Thinking about 'meta' torrent file format(gist.github.com) |
Thinking about 'meta' torrent file format(gist.github.com) |
I think you can just avoid the torrent file completely and use a merkle tree hash like how new torrent files work and then you end up with just one torrent file per file. And have peer acquisition work through DHT
Directories would be simple and just a matter of creating a new "file" with hashes and names of the contents like how git directories (extending on this you can have a version control system like git).
A noticeable change is that each individual file is uniquely shared. This I believe is both a feature (avoiding duplicate torrents for the same file) as well as means that anyone can see whos downloading a file a solution would be another key hash which causes the dht id to be hashed again to allow individual darknets.
Why not instead advertise individual files on the DHT by their Merkle tree roots, and put the Merkle tree roots in each entry of the "files" section of the torrent file? This doesn't force re-packaging of existing torrents into singleton torrents. Seeders can advertise single files from old torrents and clients with new torrents can take advantage of this advertising.
I disagree with the munged-key darknet idea. If you want a darknet, run it on a non-public DHT, with cryptographic handshakes and encrypted traffic. Cryptographically munging the DHT keys on a public DHT only creates a "light grey net" that's trivially circumvented and provides a false sense of privacy.
You can't do that because torrents aren't file delimited, they are block delimited. You can't check 2 files are the same across torrents without first downloading both torrents.
It's in there somewhere...
Edit: Here's a more relevant use case:
More importantly, a key concern on private trackers is swarm size - an extension like this would have the potential to expand the available peers on a given file, if the file exists in other swarms on the same tracker. Not a very common use case, but one to consider nonetheless.
http://en.wikipedia.org/wiki/Zip_%28file_format%29#Design: A directory is placed at the end of a .ZIP file. This identifies what files are in the .ZIP and identifies where in the .ZIP that file is located. This allows .ZIP readers to load the list of files without reading the entire .ZIP archive.
The files are concatenated into one long stream, and the piece number is an index to that, with no guarantees about alignment.
For instance, if you have a torrent (we'll call it 'X') with three files: the 4mb file 'a', the 3mb file 'b' and the 1mb file 'c', and two separate torrents ('Y' and 'Z') describing files 'b' and 'c' seperately, then the pieces would map something like this:
'Y' piece 1 -> 'X' piece 17 'Z' piece 1 -> 'X' piece 29
That's an absolute best case scenario though - in most cases, file sizes aren't quite as perfect as that (each being a multiple of the default piece size, 256kb).
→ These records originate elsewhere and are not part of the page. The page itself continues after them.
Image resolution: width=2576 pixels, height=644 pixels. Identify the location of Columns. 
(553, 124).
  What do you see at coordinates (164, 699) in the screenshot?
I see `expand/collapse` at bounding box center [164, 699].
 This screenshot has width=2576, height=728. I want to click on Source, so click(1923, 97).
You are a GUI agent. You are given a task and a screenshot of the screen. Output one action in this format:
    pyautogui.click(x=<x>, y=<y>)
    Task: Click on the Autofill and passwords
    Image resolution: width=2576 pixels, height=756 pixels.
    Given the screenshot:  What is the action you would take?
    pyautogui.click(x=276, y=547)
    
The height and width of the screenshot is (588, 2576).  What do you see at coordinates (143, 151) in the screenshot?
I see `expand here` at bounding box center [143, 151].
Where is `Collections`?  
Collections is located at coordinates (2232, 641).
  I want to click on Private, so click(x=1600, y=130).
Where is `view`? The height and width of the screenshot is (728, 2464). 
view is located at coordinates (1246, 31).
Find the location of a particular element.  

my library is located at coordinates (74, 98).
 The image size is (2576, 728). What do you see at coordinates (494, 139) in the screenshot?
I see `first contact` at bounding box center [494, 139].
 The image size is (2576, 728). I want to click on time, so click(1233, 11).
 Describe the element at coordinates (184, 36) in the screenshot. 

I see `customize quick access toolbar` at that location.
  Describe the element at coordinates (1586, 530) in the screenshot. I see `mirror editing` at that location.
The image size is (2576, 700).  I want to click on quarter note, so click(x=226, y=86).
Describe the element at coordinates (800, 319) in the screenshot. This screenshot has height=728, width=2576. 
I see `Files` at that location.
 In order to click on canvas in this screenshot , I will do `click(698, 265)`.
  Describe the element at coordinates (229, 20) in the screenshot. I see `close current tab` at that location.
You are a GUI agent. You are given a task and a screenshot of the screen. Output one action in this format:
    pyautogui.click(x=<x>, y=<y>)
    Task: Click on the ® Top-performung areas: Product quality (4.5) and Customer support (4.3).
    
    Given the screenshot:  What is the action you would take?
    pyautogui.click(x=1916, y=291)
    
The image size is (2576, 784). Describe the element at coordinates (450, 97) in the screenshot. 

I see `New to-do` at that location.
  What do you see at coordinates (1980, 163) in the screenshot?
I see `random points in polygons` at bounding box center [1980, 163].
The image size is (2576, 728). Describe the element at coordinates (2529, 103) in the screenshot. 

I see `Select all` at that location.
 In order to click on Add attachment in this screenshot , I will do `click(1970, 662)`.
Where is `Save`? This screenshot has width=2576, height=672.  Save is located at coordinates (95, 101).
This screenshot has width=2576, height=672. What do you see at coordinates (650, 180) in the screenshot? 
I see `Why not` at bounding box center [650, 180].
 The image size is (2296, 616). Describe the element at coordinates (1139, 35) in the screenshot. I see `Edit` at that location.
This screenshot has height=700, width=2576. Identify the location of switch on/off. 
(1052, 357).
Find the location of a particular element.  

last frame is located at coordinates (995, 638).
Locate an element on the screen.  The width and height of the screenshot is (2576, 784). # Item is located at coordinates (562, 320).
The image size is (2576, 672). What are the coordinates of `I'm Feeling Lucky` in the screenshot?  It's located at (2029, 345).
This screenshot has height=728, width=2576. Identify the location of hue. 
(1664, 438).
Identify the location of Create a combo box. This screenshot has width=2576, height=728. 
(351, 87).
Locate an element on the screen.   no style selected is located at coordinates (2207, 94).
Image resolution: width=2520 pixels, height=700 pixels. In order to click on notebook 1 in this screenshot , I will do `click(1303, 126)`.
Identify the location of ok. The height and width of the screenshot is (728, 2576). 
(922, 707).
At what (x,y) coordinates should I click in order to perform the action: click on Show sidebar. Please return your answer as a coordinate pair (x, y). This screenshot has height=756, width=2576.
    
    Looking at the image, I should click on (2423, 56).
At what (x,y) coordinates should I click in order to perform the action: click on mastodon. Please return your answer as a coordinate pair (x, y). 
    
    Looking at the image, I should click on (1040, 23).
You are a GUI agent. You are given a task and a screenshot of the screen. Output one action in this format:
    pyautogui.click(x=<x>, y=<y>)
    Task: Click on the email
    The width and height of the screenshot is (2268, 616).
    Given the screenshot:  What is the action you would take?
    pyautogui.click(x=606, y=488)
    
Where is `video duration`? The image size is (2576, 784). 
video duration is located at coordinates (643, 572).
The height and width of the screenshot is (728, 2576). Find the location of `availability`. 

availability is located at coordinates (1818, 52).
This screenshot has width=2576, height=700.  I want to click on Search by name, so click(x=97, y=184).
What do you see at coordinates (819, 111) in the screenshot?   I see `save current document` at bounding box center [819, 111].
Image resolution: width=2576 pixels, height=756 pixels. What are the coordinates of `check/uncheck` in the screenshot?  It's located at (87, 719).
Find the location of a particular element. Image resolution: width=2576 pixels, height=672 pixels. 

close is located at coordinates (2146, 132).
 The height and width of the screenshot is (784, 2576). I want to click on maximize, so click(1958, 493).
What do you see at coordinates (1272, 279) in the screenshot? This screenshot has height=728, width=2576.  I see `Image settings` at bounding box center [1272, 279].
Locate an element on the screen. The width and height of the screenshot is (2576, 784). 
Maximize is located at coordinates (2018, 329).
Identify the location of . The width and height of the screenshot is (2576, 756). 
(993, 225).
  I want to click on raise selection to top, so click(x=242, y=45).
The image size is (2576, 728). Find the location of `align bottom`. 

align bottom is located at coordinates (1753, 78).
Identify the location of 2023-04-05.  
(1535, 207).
If 'b' just happened to be 1373kb, or anything else that wasn't a multiple of 256kb, then any files after it aren't addressable from other torrents.
You just have at most two blocks of additional overhead.
You would have to have where the file begins and ends within the blocks downloaded, but that's already in the torrent file.
I am going to have nightmares tonight...
Clients that have downloaded all of the data for a single file (but may or may not have downloaded all of the data for the full torrent) have the data for the file and can calculate the Merkle tree root for that file, and advertise availability on the DHT.
Clients with new style torrent files that included Merkle tree roots in file descriptions would then be able to download those files. This has nothing to do with comparing torrent files.
Here is a tool that makes it possible to preview video/audio quality by getting the first and last .rar file: http://techzil.com/play-rar-files-without-extracting-uisng-d...
In practice, what this means is that you can't verify that two files of the same name and size but at different alignments within the consolidated data stream are identical; you can't compare hashes, can't do anything without first downloading. This opens the door to mass poisoning of swarms without even having to enter them in the first place.
There are potential solutions (including providing a broader hash per-file, as opposed to per-piece), but my statement was only that it's not that simple, not that it's impossible.